A Japanese state-backed fund wants a Nissan Motor Co Ltd and NEC Corp joint venture to buy Sony Corp’s lithium-ion battery unit to prevent rivals in China and Taiwan from getting its technology as the Tokyo TV maker looks to offload non-core businesses, the Daily Yomiuri said.
Sony Corp.’s troubled lithium-ion battery business may be integrated with a joint venture of Nissan Motor Co. and NEC Corp., under an initiative of a state-backed investment fund, sources said.
The lithium-ion battery is considered a homespun technology in Japan, as Sony commercialized the first battery of its kind in 1991. But overseas rivals have recently surpassed Japanese makers in terms of their share of the market for compact lithium-ion batteries used in personal computers and other products.

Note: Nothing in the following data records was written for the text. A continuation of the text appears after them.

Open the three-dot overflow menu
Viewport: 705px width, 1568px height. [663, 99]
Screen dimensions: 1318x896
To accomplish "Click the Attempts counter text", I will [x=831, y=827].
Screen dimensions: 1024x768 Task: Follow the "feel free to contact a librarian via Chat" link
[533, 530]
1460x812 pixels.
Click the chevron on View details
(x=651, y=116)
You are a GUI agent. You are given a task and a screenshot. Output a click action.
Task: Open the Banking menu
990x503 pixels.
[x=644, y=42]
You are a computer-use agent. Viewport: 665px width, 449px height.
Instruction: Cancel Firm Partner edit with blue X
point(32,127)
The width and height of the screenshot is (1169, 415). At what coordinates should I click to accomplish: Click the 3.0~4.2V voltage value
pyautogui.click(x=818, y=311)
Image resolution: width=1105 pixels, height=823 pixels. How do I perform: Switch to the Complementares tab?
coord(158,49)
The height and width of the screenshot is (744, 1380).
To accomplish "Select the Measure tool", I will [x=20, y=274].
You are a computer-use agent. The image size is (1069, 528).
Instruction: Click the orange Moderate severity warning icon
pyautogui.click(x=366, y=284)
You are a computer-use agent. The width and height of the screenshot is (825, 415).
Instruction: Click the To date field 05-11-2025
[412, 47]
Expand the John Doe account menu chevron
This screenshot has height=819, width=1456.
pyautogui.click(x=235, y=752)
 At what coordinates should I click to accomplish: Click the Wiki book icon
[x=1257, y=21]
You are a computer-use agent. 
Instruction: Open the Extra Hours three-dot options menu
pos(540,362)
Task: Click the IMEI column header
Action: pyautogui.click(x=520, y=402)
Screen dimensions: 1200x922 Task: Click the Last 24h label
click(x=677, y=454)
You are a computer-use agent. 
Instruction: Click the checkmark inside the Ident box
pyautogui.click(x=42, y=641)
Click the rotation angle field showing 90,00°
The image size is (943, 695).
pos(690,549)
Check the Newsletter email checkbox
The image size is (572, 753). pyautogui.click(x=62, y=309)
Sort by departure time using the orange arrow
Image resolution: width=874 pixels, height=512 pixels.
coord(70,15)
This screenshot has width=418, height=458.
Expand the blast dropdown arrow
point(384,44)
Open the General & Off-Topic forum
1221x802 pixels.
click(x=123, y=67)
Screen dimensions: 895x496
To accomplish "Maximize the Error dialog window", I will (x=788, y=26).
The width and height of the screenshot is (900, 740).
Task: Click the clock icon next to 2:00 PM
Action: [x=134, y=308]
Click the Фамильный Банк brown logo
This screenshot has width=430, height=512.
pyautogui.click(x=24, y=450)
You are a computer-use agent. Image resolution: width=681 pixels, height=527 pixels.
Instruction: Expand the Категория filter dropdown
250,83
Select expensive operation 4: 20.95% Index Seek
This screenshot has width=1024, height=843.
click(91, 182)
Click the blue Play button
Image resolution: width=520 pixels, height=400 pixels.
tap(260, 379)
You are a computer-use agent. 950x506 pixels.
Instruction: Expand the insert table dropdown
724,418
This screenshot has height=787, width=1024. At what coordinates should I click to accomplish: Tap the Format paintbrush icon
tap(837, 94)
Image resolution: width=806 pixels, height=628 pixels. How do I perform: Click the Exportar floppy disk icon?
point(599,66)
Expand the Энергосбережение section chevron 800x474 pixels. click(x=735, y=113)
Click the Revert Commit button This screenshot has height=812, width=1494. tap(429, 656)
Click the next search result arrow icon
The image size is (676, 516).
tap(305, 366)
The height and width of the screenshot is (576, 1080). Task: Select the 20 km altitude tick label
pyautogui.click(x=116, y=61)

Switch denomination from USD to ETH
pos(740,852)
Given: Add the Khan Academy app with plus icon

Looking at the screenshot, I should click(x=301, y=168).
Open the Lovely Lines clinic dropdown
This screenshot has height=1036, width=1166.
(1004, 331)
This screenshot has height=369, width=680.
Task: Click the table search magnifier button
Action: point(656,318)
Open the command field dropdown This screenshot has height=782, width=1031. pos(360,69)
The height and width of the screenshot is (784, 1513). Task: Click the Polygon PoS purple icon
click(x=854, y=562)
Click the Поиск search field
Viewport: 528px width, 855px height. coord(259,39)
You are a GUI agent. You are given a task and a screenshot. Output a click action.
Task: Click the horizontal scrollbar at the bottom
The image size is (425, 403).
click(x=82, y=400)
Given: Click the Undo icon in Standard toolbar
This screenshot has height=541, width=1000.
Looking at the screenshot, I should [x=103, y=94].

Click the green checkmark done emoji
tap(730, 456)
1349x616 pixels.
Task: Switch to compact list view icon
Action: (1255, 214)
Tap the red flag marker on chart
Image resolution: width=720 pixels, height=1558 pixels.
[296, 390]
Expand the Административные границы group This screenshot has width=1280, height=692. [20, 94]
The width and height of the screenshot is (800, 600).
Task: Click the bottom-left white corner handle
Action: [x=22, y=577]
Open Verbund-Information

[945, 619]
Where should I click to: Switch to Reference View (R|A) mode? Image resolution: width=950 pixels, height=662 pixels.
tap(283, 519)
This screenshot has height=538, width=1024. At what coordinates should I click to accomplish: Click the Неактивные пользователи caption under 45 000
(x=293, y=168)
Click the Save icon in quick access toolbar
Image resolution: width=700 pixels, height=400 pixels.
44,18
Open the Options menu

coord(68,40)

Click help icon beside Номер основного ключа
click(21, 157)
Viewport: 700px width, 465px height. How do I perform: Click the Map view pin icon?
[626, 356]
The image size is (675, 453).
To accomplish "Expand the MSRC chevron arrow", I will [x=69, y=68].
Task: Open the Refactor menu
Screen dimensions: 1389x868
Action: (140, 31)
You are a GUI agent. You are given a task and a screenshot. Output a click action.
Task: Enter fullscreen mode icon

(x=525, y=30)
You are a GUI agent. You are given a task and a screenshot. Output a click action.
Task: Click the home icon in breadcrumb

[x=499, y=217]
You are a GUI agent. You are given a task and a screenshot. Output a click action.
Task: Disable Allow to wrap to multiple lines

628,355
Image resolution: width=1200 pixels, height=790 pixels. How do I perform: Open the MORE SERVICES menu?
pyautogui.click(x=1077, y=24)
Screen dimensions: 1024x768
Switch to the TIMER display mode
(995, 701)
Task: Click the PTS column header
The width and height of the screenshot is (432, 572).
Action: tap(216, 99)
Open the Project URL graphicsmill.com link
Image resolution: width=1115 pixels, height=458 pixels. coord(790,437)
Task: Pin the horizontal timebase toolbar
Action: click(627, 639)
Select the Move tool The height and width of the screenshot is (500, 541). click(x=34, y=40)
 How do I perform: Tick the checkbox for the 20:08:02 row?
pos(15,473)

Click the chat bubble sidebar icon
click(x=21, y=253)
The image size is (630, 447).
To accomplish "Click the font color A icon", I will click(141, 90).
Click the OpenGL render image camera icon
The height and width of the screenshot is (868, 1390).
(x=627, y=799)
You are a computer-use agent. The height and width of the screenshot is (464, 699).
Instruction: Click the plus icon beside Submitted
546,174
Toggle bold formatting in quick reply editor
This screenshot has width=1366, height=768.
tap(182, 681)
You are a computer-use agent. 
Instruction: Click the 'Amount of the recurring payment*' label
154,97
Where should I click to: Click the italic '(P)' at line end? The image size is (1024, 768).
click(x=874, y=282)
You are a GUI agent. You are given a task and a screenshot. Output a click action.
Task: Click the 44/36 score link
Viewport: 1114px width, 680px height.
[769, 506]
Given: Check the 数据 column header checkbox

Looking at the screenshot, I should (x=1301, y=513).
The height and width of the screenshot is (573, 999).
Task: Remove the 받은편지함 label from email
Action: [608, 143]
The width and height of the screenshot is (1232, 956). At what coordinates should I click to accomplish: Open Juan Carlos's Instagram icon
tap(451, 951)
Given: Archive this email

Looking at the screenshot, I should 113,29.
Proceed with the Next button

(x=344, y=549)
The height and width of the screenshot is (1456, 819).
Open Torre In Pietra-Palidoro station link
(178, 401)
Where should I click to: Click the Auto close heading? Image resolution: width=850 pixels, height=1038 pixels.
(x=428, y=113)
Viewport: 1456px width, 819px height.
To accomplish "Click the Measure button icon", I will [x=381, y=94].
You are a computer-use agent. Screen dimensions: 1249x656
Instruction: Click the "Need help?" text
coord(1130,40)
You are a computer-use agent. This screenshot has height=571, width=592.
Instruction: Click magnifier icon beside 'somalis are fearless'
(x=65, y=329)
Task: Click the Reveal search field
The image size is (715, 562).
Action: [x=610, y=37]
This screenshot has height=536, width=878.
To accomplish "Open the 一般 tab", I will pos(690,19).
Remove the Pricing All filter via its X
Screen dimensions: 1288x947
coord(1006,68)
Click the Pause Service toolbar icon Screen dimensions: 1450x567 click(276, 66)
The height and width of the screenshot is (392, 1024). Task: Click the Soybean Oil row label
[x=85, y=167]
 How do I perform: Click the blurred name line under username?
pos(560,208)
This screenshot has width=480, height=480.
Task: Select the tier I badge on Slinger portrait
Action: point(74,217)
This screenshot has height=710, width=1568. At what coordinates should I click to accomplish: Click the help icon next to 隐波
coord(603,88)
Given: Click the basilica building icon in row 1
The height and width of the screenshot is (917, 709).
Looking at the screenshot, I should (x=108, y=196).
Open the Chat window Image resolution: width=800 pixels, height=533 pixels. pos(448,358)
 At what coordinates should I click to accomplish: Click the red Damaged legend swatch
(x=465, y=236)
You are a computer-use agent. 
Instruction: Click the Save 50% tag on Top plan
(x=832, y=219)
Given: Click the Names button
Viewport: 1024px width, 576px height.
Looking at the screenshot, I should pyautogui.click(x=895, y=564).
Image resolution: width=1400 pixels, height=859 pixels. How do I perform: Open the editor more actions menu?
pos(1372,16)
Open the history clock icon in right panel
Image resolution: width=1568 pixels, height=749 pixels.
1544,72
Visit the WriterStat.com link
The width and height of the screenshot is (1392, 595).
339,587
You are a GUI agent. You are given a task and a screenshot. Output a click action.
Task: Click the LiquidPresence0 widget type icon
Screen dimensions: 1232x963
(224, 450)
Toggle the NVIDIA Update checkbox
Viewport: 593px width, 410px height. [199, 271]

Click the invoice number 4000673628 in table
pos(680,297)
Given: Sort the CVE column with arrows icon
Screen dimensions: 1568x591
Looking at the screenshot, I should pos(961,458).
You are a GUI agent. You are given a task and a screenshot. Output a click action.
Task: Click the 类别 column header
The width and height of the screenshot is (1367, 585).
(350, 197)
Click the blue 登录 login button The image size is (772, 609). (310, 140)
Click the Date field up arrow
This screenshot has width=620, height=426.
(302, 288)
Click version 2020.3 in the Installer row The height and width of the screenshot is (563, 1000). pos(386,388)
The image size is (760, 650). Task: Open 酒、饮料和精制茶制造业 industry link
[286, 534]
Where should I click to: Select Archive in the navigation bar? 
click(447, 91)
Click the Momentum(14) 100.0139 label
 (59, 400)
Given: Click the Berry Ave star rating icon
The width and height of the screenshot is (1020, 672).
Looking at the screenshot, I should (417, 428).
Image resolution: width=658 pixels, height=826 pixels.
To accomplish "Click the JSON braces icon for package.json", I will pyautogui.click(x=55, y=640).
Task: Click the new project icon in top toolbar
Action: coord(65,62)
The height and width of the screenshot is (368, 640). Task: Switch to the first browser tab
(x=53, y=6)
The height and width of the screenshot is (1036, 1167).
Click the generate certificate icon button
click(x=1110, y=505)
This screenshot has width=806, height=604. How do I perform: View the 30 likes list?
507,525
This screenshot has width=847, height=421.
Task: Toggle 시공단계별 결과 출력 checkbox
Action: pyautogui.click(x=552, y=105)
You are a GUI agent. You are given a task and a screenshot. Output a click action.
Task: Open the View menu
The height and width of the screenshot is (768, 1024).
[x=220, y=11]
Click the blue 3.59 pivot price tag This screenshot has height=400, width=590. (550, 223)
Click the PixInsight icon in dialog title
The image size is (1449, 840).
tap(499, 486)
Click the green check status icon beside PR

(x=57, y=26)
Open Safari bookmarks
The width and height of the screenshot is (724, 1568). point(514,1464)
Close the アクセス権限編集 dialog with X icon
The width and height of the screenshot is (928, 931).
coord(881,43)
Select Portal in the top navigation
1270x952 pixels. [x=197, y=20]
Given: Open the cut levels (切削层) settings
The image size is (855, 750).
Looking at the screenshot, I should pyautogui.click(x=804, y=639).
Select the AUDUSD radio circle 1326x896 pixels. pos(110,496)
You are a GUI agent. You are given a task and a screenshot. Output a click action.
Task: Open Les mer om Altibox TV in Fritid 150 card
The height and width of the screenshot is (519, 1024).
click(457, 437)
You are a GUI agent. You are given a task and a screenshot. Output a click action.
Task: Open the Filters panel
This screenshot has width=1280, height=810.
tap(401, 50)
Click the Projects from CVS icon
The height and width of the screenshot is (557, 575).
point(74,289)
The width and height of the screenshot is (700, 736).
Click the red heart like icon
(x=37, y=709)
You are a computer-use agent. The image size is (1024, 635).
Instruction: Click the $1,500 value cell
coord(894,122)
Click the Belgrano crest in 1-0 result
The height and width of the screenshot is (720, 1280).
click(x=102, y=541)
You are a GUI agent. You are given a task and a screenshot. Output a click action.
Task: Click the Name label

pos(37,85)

As Taiwan and Chinese makers have shown an interest in investing in Sony’s lithium-ion business, the investment fund Innovation Network Corporation of Japan (INCJ) plans to reorganize the domestic industry. The fund intends to ensure technical expertise is retained domestically, according to the sources.
Currently, INCJ is favorably considering an integration between Sony’s subsidiary for its lithium-ion business and a battery firm established by a joint venture of Nissan and NEC, the sources said.
INCJ has been mediating talks between Sony Energy Devices Corp. and Nissan and NEC’s Automotive Energy Supply Corp., in hope of completing the integration by the end of fiscal 2013.
The plan currently under discussion entails Sony selling most of its shares to the joint venture, with INCJ also putting in capital for the integration, the sources said. They added that the talks are now at a stage in which details such as the selling price for shares are being negotiated.
If negotiations fail, INCJ will likely seek other domestic companies to partner with Sony’s subsidiary, the sources said.
Additionally, Taiwan’s Hon Hai Precision Industry Co., which has been negotiating with struggling Sharp Corp. over capital investment, and China’s automaker BYD Co. are said to be interested in Sony’s battery subsidiary. INCJ therefore plans to accelerate the domestic reorganization of the industry, according to the sources.